One of the unidentified officers can be heard telling the woman that the police were in the area searching for “a person who broke out of juvenile hall” and that her grandson fit the description and ran when approached. Someone off camera replies, claiming, “he’s scared, y’all killed his father.”

The boy was reportedly detained for about 15 minutes.

Johnson said the officers handcuffed the boy for “safety reasons.”

“Keep in mind, this is difficult for an officer to tell right off the bat if you’re 10 years old, 12 years old [or] 14,” Johnson said, adding that the boy, “did match that description.”

The boy’s mother, Starr Ramsey, did not return a call for comment from HuffPost on Thursday. In an interview with WMAQ-TV, she said the officers’ actions were unnecessary.

“I want answers,” Ramsey said. “You can look at him and tell he no teenager. Ten years old, you get handcuffed?

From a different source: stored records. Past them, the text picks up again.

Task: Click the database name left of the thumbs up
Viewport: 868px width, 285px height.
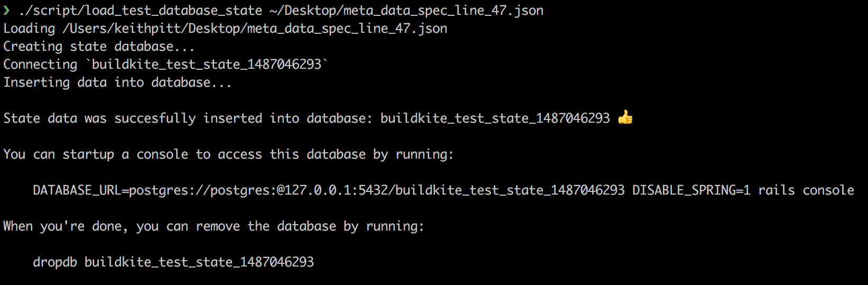Action: tap(495, 118)

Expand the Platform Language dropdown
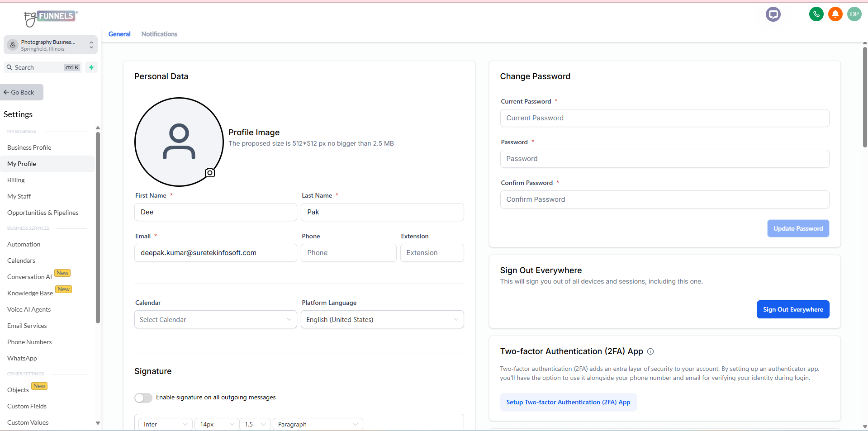[382, 320]
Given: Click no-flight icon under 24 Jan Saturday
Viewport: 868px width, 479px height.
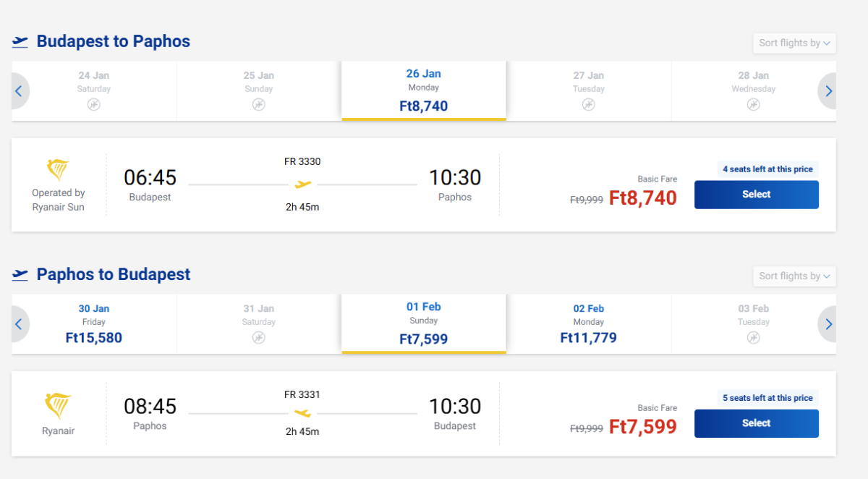Looking at the screenshot, I should (94, 104).
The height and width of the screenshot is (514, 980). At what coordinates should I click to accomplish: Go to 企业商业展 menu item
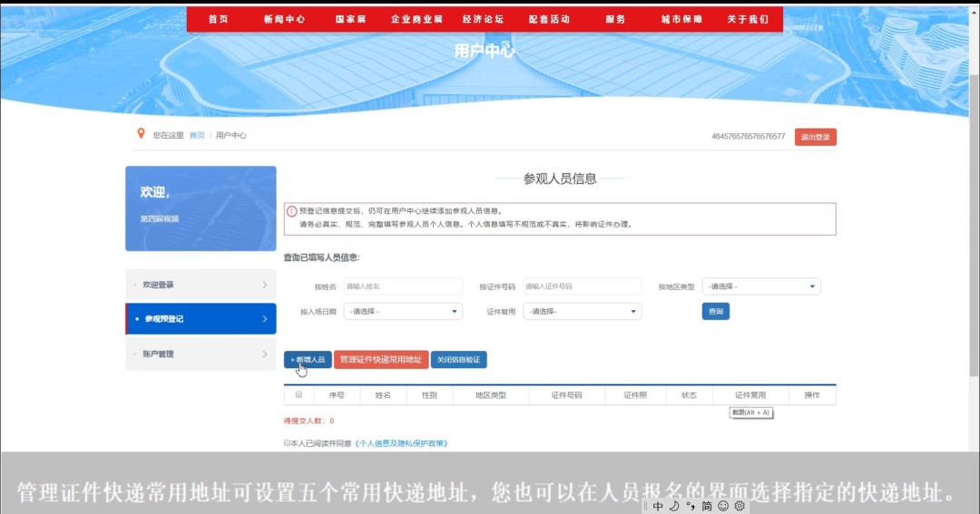[417, 19]
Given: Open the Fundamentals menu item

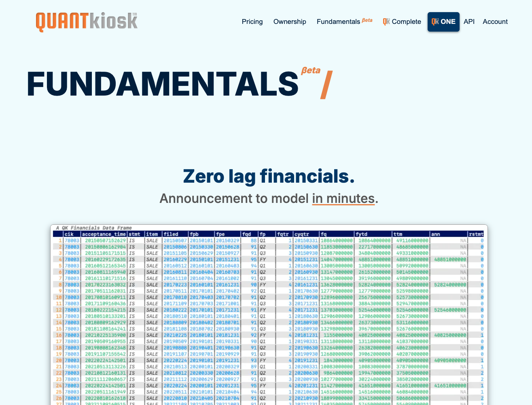Looking at the screenshot, I should coord(339,21).
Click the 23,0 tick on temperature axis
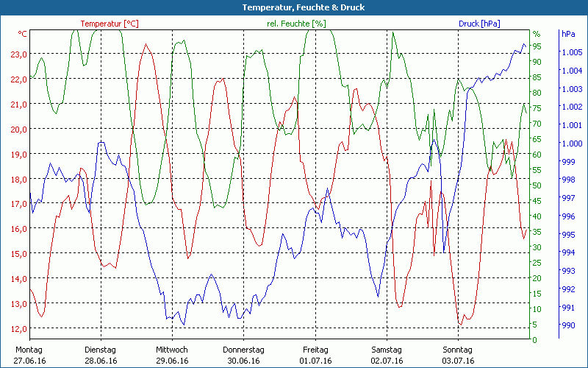Image resolution: width=588 pixels, height=368 pixels. pos(19,54)
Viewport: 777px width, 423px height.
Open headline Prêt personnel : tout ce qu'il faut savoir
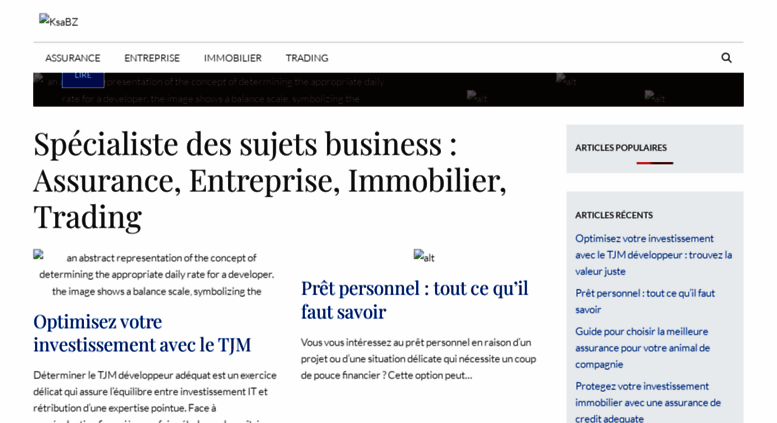pos(415,300)
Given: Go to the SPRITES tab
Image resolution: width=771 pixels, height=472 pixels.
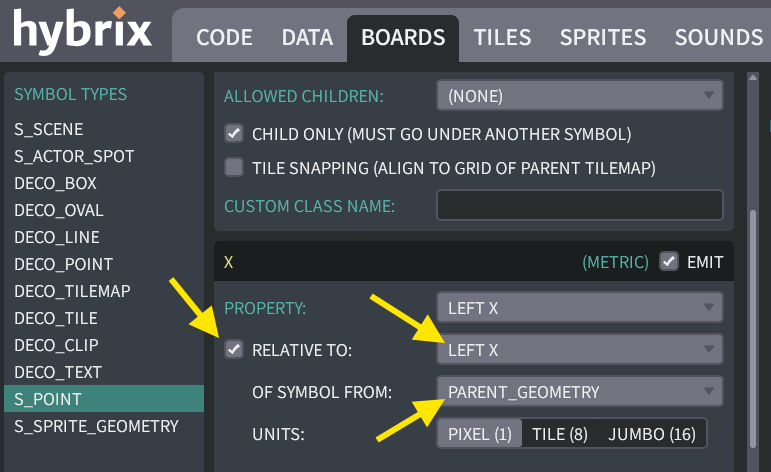Looking at the screenshot, I should tap(602, 38).
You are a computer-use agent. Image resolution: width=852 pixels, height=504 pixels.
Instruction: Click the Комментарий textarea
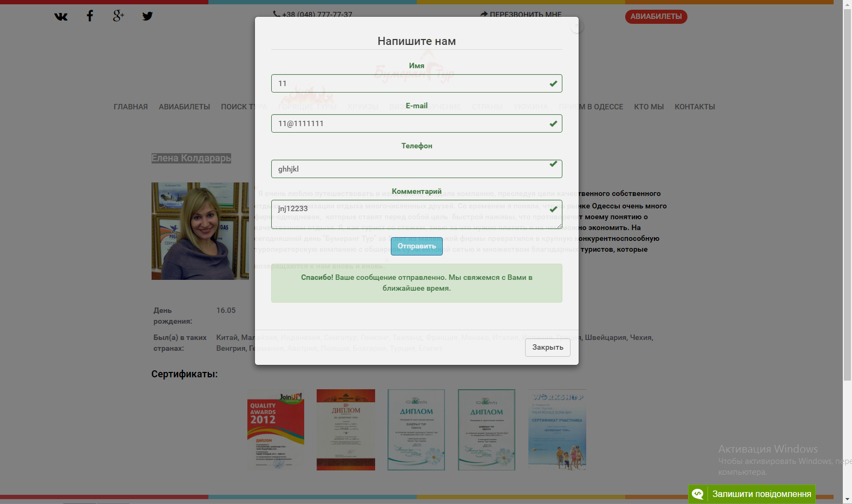coord(411,214)
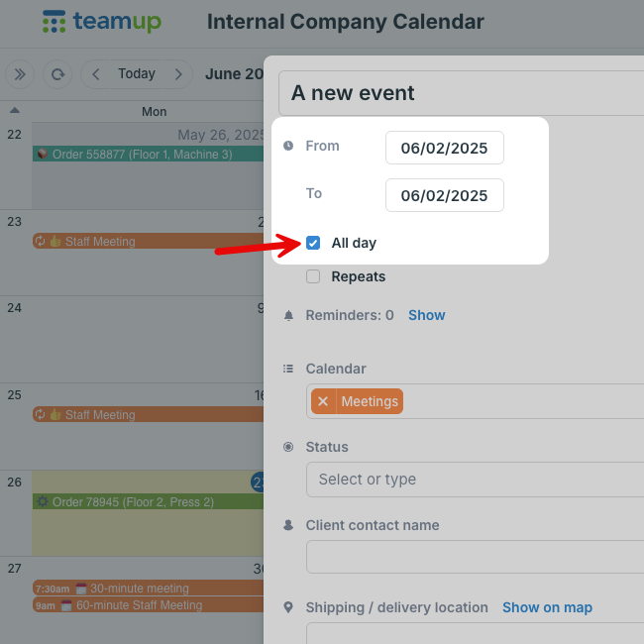Image resolution: width=644 pixels, height=644 pixels.
Task: Click the Show on map link
Action: pyautogui.click(x=547, y=607)
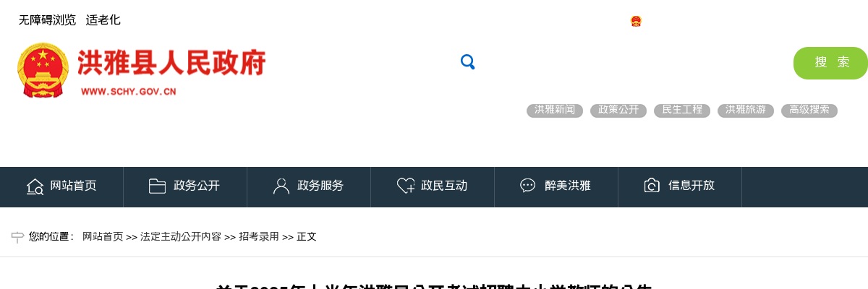The image size is (868, 289).
Task: Click the folder icon beside 政务公开
Action: point(157,186)
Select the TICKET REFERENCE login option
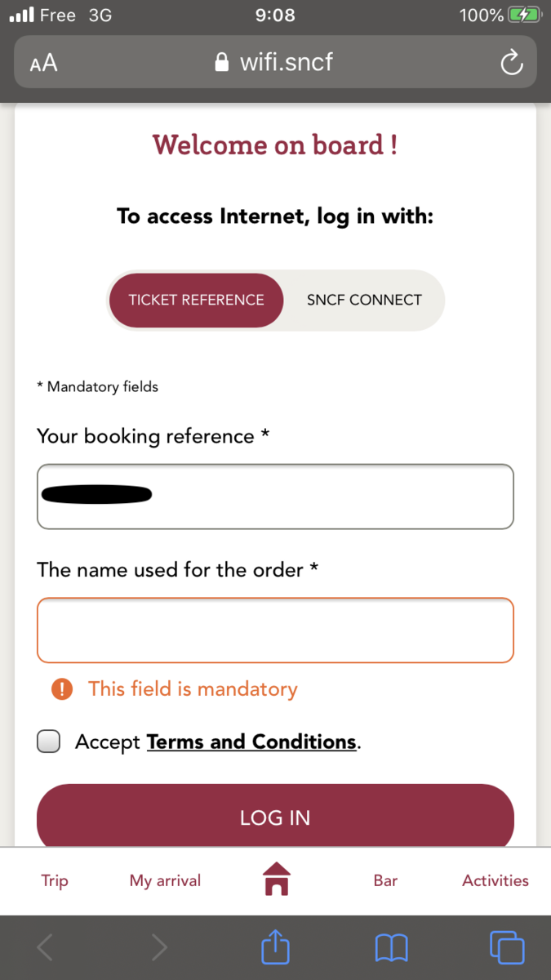551x980 pixels. pos(196,300)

You scarred him for life.”

Johnson said he sympathizes with the family and has ordered an internal investigation.

“I can only imagine the mother’s and grandmother’s anguish that that child had to go through that situation,” he said. “So, we’re investigating it, just to ensure that everything was done properly,” the superintendent said.

_Send David Lohr an email or follow him on Facebook and Twitter. _



Yeah right, a ten year old child matched the description of a teenager. 

And as always, 'He fit the description'.


----------



## onyxdreams (Jun 7, 2018)

Thank God he is alive! These officers are idiots, you can plainly see that this young man is not a teenager.


----------



## itsallaboutattitude (Jun 8, 2018)

Being a teenager is not grounds to handcuff them. That is not a crime.


----------



## Mooney72 (Jun 8, 2018)

Black bodies are just objects to be battered, manhandled and discarded to these folks. No respect for our autonomy as fellow human beings or dignity.


----------



## UniquelyDivine (Jun 8, 2018)

It's astonishing (though it shouldn't be) that they blurred out of the officer's faces but not the young boy's, they are public servants so the public has every right to know they are.

It just goes to show the level of protection that is granted to these dudes, truly infuriating.

This is also why community policing is so important as well, if this is their area then they should work on building up a relationship with this community instead of coming in regulating. If they had taken the time to build trust in this neighborhood then it wouldn't have happened.


----------



## Petal26 (Jun 8, 2018)

He's clearly a baby. These idiots don't see Black children as children.


----------



## GeorginaSparks (Jun 8, 2018)

Petal26 said:


> He's clearly a baby. These idiots don't see Black children as children.


And there we have it


----------